Although relapse is a part of many people’s story, it does not have to be a part of yours. Having the right mindset and following some simple practices and goals can help prevent relapse in the first year.
- Make a clear decision. Making the decision not to use alcohol or drugs under any circumstance is a good first step toward life-long sobriety. Many people get stuck in the thought that because addiction is a disease, they are helpless. But willpower still plays a role in recovery. Exercising your willpower every day will strengthen it for the challenging times.
- Make 90 in 90. While having the will to stay clean goes a long way, doing it alone can take a toll. Loneliness is a risk factor for relapse. Upon returning home, find meetings in your area. Make a commitment to make 90 meetings in 90 days. If a meeting does not suit you, find a different one. Going to a meeting every day for the first three months helps to build a new network of people who will be there to support you.
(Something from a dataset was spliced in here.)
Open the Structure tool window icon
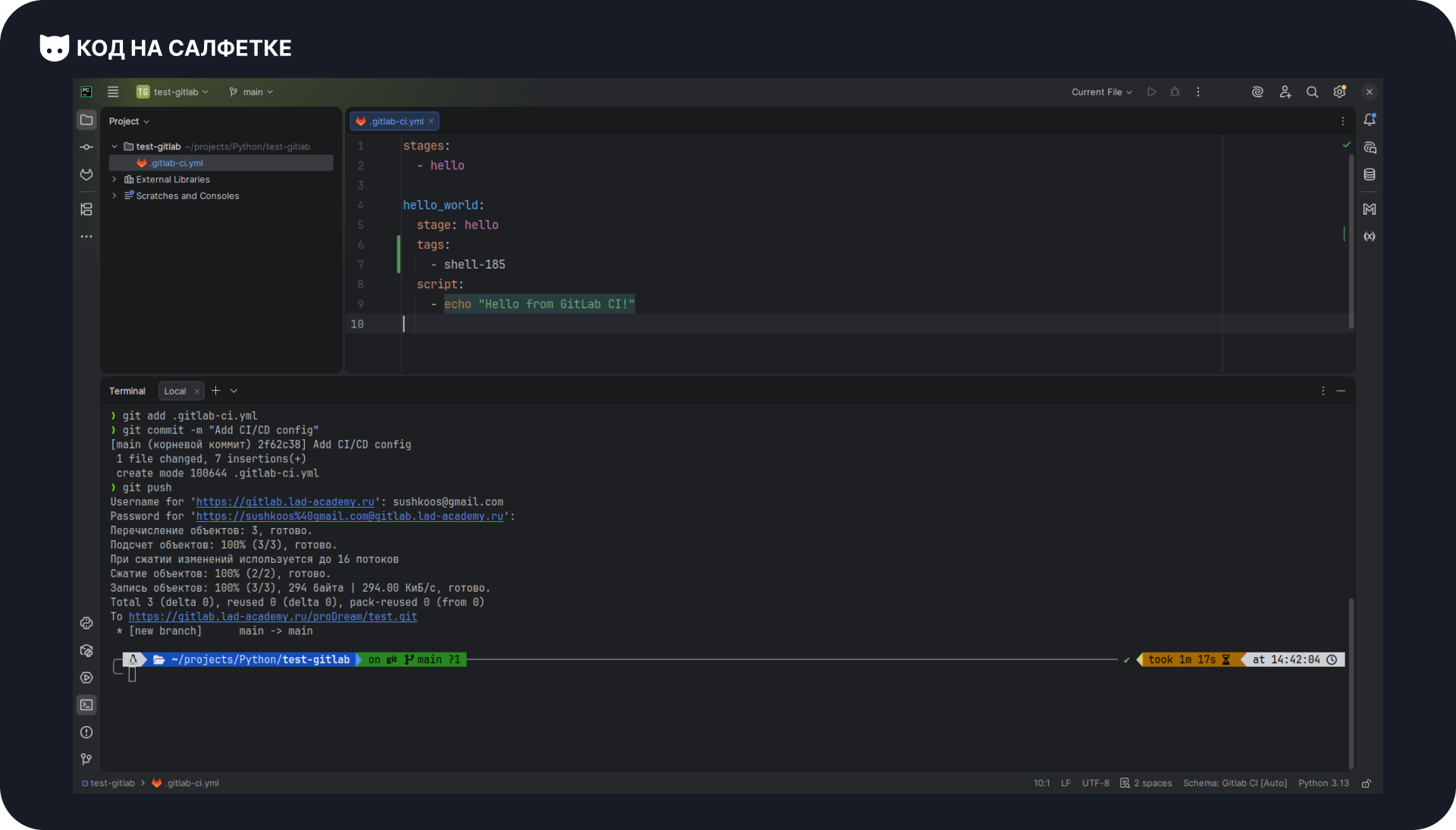Viewport: 1456px width, 830px height. tap(86, 209)
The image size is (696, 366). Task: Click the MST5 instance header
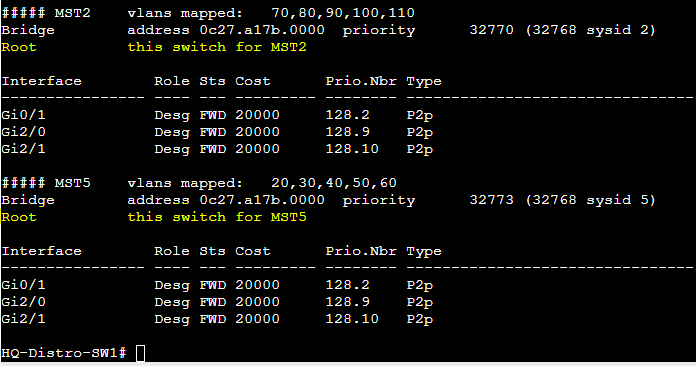pos(46,183)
- Get a sponsor. Sponsorship in sobriety is important. Keep your eyes and heart open to find a sponsor. Don’t be afraid to ask someone to sponsor you. Even a temporary sponsor is better than no one. When I was newly sober, my sponsor was a life saver. When I asked her to sponsor me, she agreed to be a temporary sponsor. We are still going strong almost a decade later. In my toughest early days, I did not pick up because I did not want to disappoint her or risk losing my new friendship. A sponsor will hold you accountable and help you through the steps when you are ready.
- Balance – Finding balance in life may be more difficult than it sounds. Addiction is chaotic. People suffering from addiction may let responsibilities pile up high and use drugs or alcohol as a way to escape the stress. Some people are people-pleasers, not comfortable saying ‘no’. Whatever your personal circumstances were that brought you into addiction, the bottom line is that your life was out of balance. In sobriety, finding balance will bring peace and contentment. Sometimes in early sobriety, it’s easy to get stuck in trying to make up for lost time at work or with family. Be mindful of substituting one addiction for another. It may be easy to fall into an excess of work, sex, food, or exercise as a substitution for drugs or alcohol. Getting the right balance of sleep, food, work, alone time, and social time is the key to contentment.
- To thine own self be true. Honesty is the lifeline of maintaining sobriety, beginning with the self. Lying to ourselves about our addiction is often what kept us stuck in it. Learning to be true to yourself, in all endeavors, will bring peace into your life. Be honest with yourself about what you can and cannot handle. Be honest with yourself in your friendships or personal relationships, and do not be afraid to tell people how you feel (with grace and dignity, of course). Keeping emotions bottled up is often what led to addiction to begin with.
Keeping an open mind in early recovery and listening to suggestions from those who have long-term sobriety are two more keys to unlocking a new, beautiful life!